Chase-Dunn and Hall emphasize that they are not putting forward a unilinear theory of evolution: transformations have been similar across regions only in a broad sense, and development has always been uneven. What they attempt to do is specify the kinds of organization and production that are necessary to allow this uneven development to take place. They are therefore interested not only in technology, ecology and demography, but also ‘those social institutions that facilitate consensus, legitimate power, and structure competition and conflict within and between societies’ (Chase-Dunn and Hall 1997: 5). Typically it is not the most developed societies now that are most likely to develop fastest in the future: the ‘leading edge’ of social complexity is constantly moving as societies leap-frog one another to take over the lead, as happened in the case of Europe overtaking Asia.

Political economy, culture and the information age
The most recent ‘grand narrative’ to provide a framework for explaining the political economy of the modern world is that of Castells in his three-volume work, The information age (1996, 1997, 1999). This work traces the impact of information technology on the world economy and social structure. It brings together a number of Castells’s earlier interests, including the role of the state in consumption (compare Castells 1977), social movements (Castells 1983) and the relationship between information technology and urban development (Castells 1989; Castells and Hall 1994). It also shows how the new technology is leading to a process of polarization between the rich and the poor, as well as to the erosion of the nation-state and the internationalization of organized crime. A large part of the third volume deals with regional polarization between a ‘fourth world’, consisting of much of Africa and the former Soviet Union, and the major growth poles of Europe, North America and East Asia (Castells 1999: chaps 2, 4).

One of Castells’s main starting points is ‘the space of flows’ (Castells 1989: chap. 3, compare 1996: chap. 6). In his view, ‘space’ has often been used historically to define places in which power, capital, people and so forth have been concentrated, such as major cities. However, the new information technology means that people working together in some kinds of work no longer have to be in the same place.

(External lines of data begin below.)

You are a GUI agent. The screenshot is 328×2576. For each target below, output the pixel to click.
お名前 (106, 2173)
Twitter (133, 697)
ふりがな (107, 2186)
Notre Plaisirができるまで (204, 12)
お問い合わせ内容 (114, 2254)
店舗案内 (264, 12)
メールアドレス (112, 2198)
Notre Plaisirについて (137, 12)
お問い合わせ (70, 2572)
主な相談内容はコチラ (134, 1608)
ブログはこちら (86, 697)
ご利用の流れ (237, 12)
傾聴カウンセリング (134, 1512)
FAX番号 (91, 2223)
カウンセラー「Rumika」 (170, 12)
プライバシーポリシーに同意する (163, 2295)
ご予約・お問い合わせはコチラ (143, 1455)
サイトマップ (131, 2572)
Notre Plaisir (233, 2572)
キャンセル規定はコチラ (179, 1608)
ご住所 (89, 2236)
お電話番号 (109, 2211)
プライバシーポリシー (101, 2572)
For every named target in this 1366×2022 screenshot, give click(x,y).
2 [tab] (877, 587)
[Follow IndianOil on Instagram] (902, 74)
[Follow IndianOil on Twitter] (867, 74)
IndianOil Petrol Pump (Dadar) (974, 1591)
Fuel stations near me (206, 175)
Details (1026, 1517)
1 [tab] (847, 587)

Second, post-industrial societies are moving from industrialism to informationalism, the ‘informational mode’, which now operates together with the capitalist mode of production. Their economies are not based on services so much as information processing as the basis of production, distribution, consumption and management. Collective consumption organized by the state, and private consumption organized through the market, also involve the increasing use of information and information technology.

The new technology has to be produced somewhere, and in the United States the electronics and software industries are concentrated in a small number of regions located around San Francisco, Los Angeles, Phoenix, Dallas-Fort Worth, New York, Boston and Philadelphia (Castells 1989). Their location generally depends on the location of the top universities. Historically, Stanford was particularly important as the institution which gave rise to the development of Silicon Valley (Castells 1996: 53–60).

Once these areas develop as high-tech centers, a number of other social processes happen. Land and house prices rise, the middle classes involved in these industries move in, and the working class moves out. They form what have been called ‘edge cities’ (Garreau 1991) on the edges of the traditional large urban centers, and people with money prefer to move there because they are more convenient and much safer than the larger American cities, with their problems of crime, violence and poor public education. High-class recreation and retail facilities to cater to these groups also move in, but these employ a completely different group of people: low-skilled, low-paid workers in service industries, with heavy concentrations of women and ethnic-minority workers.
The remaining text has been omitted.